Midler adopted a colorful look, in contrast to the somberness of the ballad, which was written for a scene in which Mary Poppins finds a metaphor to talk to children about their mother’s death. The inherent warmth in her voice made her a solid choice for the gig … as did her previous experience with the song’s co-writer, Marc Shaiman, who accompanied her on piano.

Shaiman is up for for two Oscars this year, contending for best score for “Mary Poppins Returns” as well as sharing the nomination for “Lost Things” with his co-lyricist, Scott Wittman.

Blunt was one of two performers of nominees for best original song who couldn’t or wouldn’t perform on the Oscars, the other being Kendrick Lamar and SZA, who didn’t make themselves available to sing “All the Star” from “Black Panther.” In Blunt’s case, rumor had it that, not usually being a singer, she didn’t want to subject herself to a live performance on the telecast, even though songwriters Shaiman and Wittman said the actress has perfect pitch. In any case, a substitute was needed, and it wasn’t a huge surprise that the task fell to Midler. Her collaborations with Shaiman go at least as far back as the memorable serenade she gave Johnny Carson in the final week of his “Tonight Show” hosting duties).

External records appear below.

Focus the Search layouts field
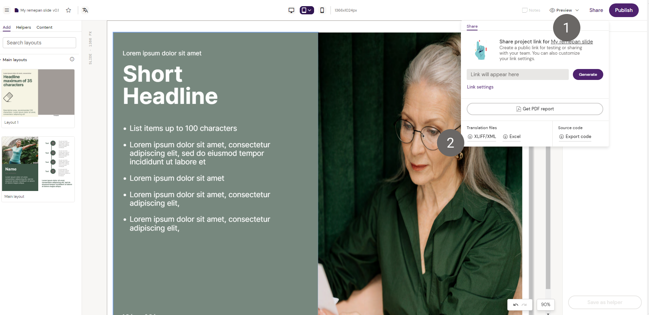The width and height of the screenshot is (649, 315). (39, 43)
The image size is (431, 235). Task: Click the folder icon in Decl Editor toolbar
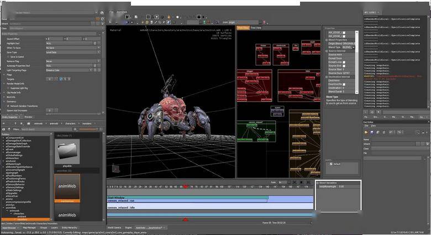pos(366,132)
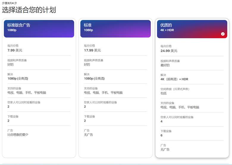Click download devices value 6 in premium plan

pyautogui.click(x=162, y=135)
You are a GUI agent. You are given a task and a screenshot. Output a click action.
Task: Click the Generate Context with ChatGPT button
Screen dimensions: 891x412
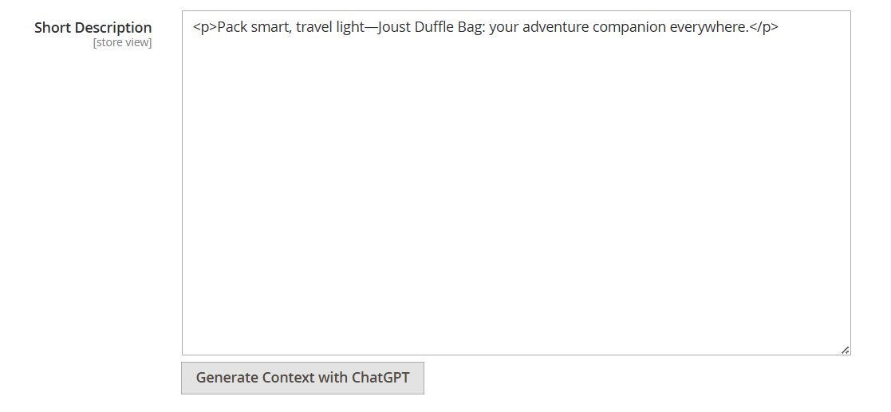click(x=302, y=378)
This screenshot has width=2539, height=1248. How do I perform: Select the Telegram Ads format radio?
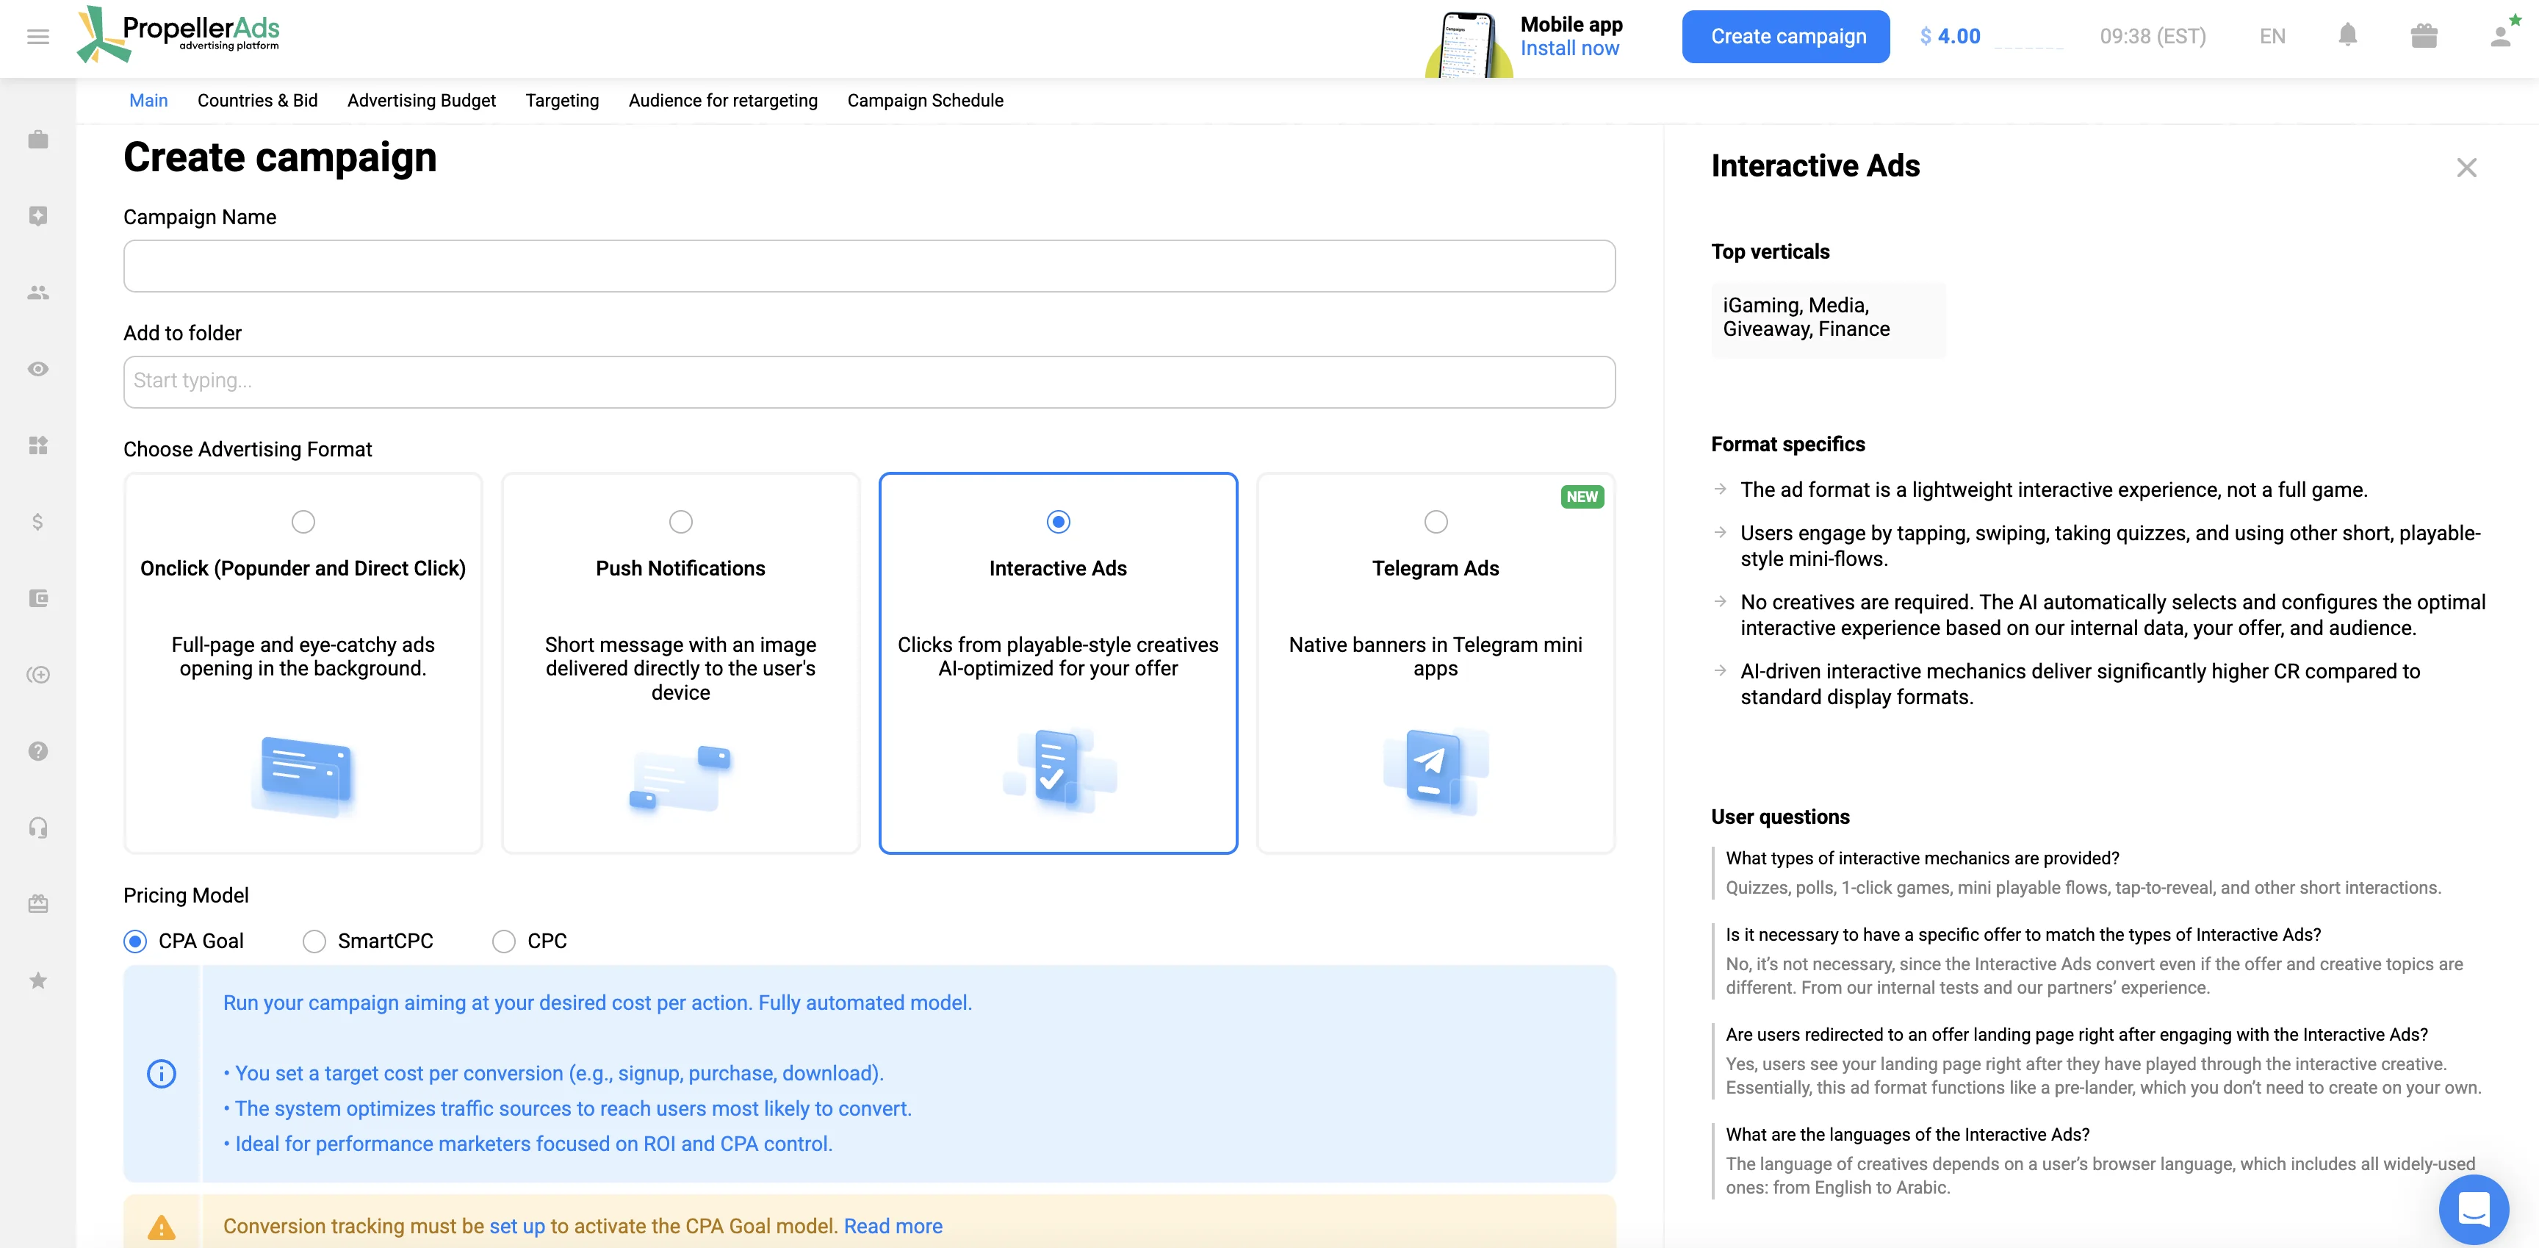(1435, 521)
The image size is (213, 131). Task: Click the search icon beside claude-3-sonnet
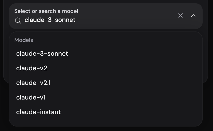tap(18, 21)
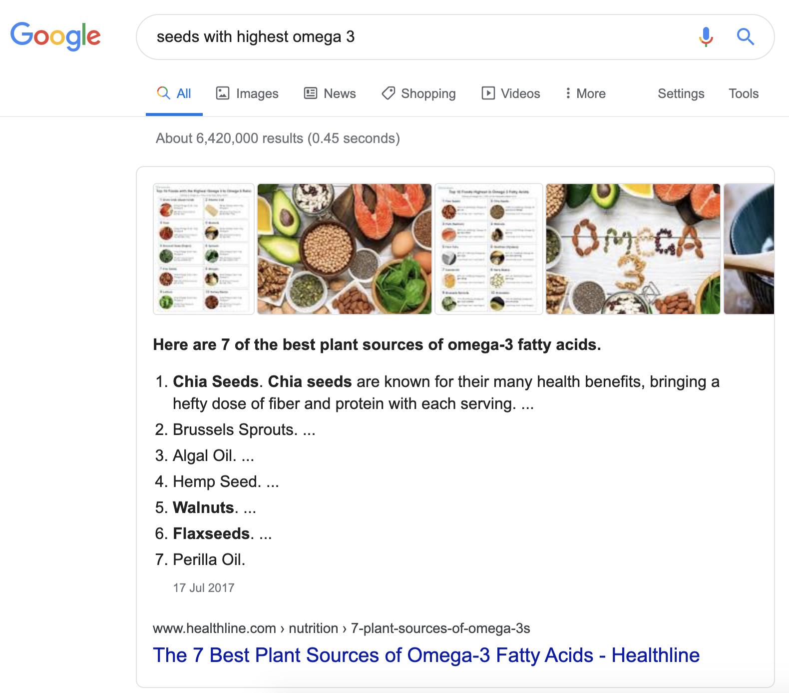
Task: Click the News tab icon
Action: point(310,93)
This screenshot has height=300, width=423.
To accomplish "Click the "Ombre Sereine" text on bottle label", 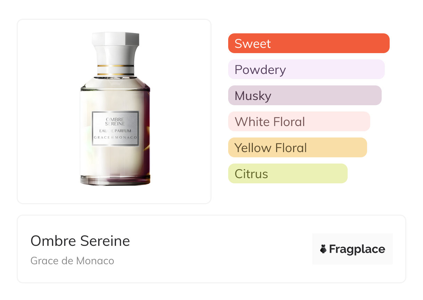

Shaiman and Wittman had been aghast at the idea that their song was set to be cut with the Oscars, along with the nominated tunes from “RBG” and “The Ballad of Buster Scruggs.” They’ve credited Lady Gaga for standing up for the songs that were destined to be axed. In the end, Midler substituting for Blunt provided an extra publicity bonus that couldn’t have hurt, even if it made the show run three minutes longer.